**Aim of the task**
Reproduce the entries exactly, beginning with the line containing "Click collapse dot on ReActor面部增强 node" and ending with their last line, both included.

**Task data**
- Opening Delimiter -
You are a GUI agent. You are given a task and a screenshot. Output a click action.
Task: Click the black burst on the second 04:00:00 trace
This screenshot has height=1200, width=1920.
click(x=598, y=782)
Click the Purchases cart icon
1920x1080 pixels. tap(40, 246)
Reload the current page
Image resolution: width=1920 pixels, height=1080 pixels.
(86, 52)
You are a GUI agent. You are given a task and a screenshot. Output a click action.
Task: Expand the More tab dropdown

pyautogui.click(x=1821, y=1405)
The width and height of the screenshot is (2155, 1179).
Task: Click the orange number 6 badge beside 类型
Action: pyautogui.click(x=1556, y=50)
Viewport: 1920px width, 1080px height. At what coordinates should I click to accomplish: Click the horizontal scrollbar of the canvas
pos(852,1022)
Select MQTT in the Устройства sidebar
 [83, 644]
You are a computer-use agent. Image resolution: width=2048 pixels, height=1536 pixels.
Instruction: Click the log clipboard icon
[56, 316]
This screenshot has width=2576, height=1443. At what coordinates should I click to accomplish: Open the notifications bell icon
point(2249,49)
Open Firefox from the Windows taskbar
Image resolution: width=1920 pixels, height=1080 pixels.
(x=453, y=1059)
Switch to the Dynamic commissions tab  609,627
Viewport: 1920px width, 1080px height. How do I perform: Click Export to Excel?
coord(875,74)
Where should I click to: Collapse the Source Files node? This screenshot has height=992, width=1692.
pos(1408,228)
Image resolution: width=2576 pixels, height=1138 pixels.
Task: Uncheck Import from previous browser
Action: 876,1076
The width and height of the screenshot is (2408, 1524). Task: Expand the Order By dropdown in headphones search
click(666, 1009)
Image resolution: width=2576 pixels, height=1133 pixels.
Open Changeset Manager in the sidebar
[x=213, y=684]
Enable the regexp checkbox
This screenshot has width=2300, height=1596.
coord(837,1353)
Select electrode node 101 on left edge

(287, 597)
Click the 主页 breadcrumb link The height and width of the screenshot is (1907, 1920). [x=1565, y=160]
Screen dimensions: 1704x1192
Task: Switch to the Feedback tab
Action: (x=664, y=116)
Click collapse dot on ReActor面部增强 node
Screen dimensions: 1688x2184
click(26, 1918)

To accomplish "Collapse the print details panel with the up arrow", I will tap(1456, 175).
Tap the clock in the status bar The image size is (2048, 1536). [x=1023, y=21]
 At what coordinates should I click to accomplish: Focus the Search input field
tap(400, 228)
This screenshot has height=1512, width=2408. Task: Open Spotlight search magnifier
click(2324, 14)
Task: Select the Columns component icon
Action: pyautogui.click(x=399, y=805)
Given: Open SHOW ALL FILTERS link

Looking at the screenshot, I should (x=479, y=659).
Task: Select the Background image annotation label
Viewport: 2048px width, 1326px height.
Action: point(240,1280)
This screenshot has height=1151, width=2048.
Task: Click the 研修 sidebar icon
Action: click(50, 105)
- Closing Delimiter -
**Answer area**
Click collapse dot on ReActor面部增强 node
Screen dimensions: 1688x2184
click(26, 1918)

To accomplish "Collapse the print details panel with the up arrow", I will tap(1456, 175).
Tap the clock in the status bar The image size is (2048, 1536). [x=1023, y=21]
 At what coordinates should I click to accomplish: Focus the Search input field
tap(400, 228)
This screenshot has height=1512, width=2408. Task: Open Spotlight search magnifier
click(2324, 14)
Task: Select the Columns component icon
Action: pyautogui.click(x=399, y=805)
Given: Open SHOW ALL FILTERS link

Looking at the screenshot, I should (x=479, y=659).
Task: Select the Background image annotation label
Viewport: 2048px width, 1326px height.
Action: point(240,1280)
This screenshot has height=1151, width=2048.
Task: Click the 研修 sidebar icon
Action: click(50, 105)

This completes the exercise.